Watchdog Timer Best Practices: Preventing System Hangs and Failures

Watchdog Timer Best Practices: Preventing System Hangs and Failures

1. Choose the right type

• Hardware watchdog for critical systems requiring independent recovery.
• Software watchdog for lower-criticality tasks or where hardware isn’t available.
• Use a dual-layer approach (hardware + software watchdog) when reliability is paramount.

2. Set an appropriate timeout

• Calculate worst-case execution time (WCET) including interrupts, blocking I/O, and low-power wakeups.
• Add a safety margin (typically 1.5×–2× WCET) to avoid false resets.
• Use different timeouts for different operational modes (e.g., boot, runtime, low-power).

3. Implement robust petting/kick logic

• Only pet the watchdog when the system is in a known-good state (not simply on a timer).
• Use a centralized “health monitor” task that verifies critical subsystems before kicking.
• Avoid multiple unsynchronized tasks independently petting the watchdog.

4. Monitor critical subsystems explicitly

• Check CPU, memory usage, key peripheral responses, task liveness, and communication links.
• Use heartbeat signals from important threads/processes; escalate if missing.
• Record fault counters to detect intermittent failures before reset.

5. Detect and differentiate failure modes

• Use non-volatile storage (or reserved RAM across warm resets) to log reset causes and stack traces.
• Classify resets (watchdog, brownout, software-initiated) to tailor recovery actions.
• On repeated watchdogs, switch to a safe mode, disable nonessential features, or enter firmware-recovery.

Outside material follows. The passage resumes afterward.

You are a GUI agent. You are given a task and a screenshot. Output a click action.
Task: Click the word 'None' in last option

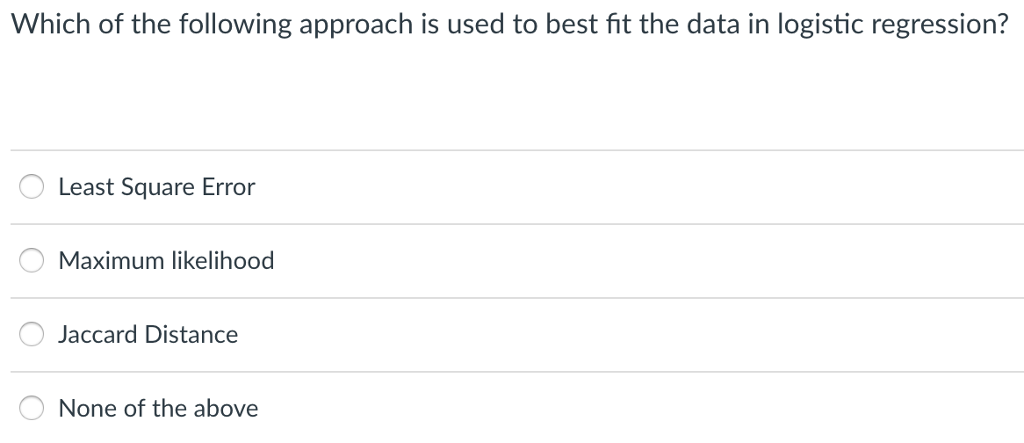(x=84, y=409)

6. Provide graceful recovery paths

• Attempt controlled shutdown of peripherals and data flush if time allows before reset.
• After reset, run self-tests and decide whether to resume, rollback to known-good firmware, or enter maintenance mode.
• Offer remote reporting of reset events for diagnostics.

7. Protect against accidental disabling or starvation

• Restrict who/what can disable the watchdog (privileged code paths only).
• Implement watchdog kick tokens or counters to prevent misbehaving code from indefinitely petting the watchdog.
• In multi-core systems, require consensus or a central monitor before disabling.

8. Test thoroughly and include fault injection

• Simulate hangs, memory leaks, high interrupt load, and peripheral failures.
• Verify that timeouts trigger resets and that post-reset behavior is correct.
• Include watchdog behavior in automated regression tests.

9. Consider power and low-power interactions

• Ensure the watchdog continues or is appropriately reconfigured during sleep modes.
• For battery-powered devices, avoid unnecessary resets that drain power; use longer timeouts in low-power modes.

10. Document and log

• Document watchdog policy, timeouts per mode, and petting logic in design docs.
• Log reset reasons and timestamps to aid debugging and trend analysis.

Implementing these practices will reduce false resets, improve system resilience, and ensure that genuine hangs lead to timely, diagnosable recovery.